Martin Hans Boyè | |
Birth Date: | 6 December 1812 |
Birth Place: | Copenhagen, Denmark. |
Nationality: | Danish |
Occupation: | Chemist |
Martin Hans Boyè (6 December 1812 – 6 March 1907) was a Danish-American chemist.
Boyè was born in Copenhagen, Denmark on 6 December 1812, son of a chemist in charge of the works of the Royal Porcelain Manufactury. He attended the Copenhagen University and then the Polytechnic School, where he was taught by Johan Georg Forchhammer, graduating with honors in 1835. At the age of 24, in 1836, Boyè emigrated to New York, and in 1837 moved to Philadelphia where he became a student of Robert Hare. In 1838 he was employed as a geologist in the New Jersey geological survey under Henry Darwin Rogers.

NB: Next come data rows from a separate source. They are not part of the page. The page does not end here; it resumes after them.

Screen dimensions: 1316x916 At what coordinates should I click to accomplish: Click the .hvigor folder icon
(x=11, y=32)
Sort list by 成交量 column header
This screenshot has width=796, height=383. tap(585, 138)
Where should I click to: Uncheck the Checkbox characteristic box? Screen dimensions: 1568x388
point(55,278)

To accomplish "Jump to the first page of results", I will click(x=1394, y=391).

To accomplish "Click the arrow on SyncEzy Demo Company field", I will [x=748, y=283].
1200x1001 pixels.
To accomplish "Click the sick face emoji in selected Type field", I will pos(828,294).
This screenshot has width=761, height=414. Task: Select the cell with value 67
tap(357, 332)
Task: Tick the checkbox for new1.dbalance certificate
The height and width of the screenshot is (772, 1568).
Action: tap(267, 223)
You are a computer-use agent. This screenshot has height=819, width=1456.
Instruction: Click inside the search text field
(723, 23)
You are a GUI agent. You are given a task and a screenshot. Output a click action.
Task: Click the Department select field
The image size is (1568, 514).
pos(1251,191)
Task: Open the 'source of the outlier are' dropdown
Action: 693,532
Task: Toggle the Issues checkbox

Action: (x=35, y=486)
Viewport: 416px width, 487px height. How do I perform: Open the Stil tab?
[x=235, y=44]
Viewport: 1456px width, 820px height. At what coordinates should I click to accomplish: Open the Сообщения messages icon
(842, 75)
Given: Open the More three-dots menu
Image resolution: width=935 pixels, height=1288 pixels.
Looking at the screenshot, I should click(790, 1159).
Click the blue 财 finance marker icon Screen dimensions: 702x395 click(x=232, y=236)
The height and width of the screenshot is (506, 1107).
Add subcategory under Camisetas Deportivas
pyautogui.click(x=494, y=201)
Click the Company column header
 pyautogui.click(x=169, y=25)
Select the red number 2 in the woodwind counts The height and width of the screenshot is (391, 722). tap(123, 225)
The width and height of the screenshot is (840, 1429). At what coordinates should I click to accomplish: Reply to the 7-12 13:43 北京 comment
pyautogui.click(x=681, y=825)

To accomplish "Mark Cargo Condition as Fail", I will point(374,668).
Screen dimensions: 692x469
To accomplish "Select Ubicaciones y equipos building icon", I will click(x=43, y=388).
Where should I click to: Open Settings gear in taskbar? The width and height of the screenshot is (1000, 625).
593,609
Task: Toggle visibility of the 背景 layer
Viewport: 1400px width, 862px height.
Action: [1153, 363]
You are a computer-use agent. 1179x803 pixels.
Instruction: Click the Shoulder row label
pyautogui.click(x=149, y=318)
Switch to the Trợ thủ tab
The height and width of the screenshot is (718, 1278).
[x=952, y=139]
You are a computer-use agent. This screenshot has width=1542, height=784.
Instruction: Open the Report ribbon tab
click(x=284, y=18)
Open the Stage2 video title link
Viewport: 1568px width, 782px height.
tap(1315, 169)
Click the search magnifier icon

In 1839 the Journal of the Franklin Institute published an analysis of a specimen of iron ore from "Iron Mountain", Missouri by Rogers and Boye.[1] In 1840, the same journal published a paper by Robert E. and Martin Boye on the determination of the presence of calcium using sulphuric acid.[2] That same year, the American Journal of Science contained a note about a new compound of platinum discovered by Rogers and his friend Boyè.[3] Boyè continued his studies of chemistry in the laboratory of James Curtis Booth. He received an MD degree in 1844 from the University of Pennsylvania, with a graduate thesis on "the Structure of the Nervous System". He continued to assist Booth until 1845.[4]
In 1847, Boyè invented a method of refining cottonseed oil, and later he entered into large-scale production of this oil for cooking and as an ingredient in toilet soap. His research included development of perchloric ether used as a smokeless gunpowder, analysis of feldspar, a treatise on the composition of water in the Schuylkill River, an analysis of concretion from a horse's stomach, analysis of Chinese artificially colored tea, and an investigation of the Aurora Borealis.Boyè was Chair of Chemistry in Central High, Philadelphia, from 1851 to 1859, when he resigned due to poor health. He was a member of the American Philosophical Society and the American Association of Geologists.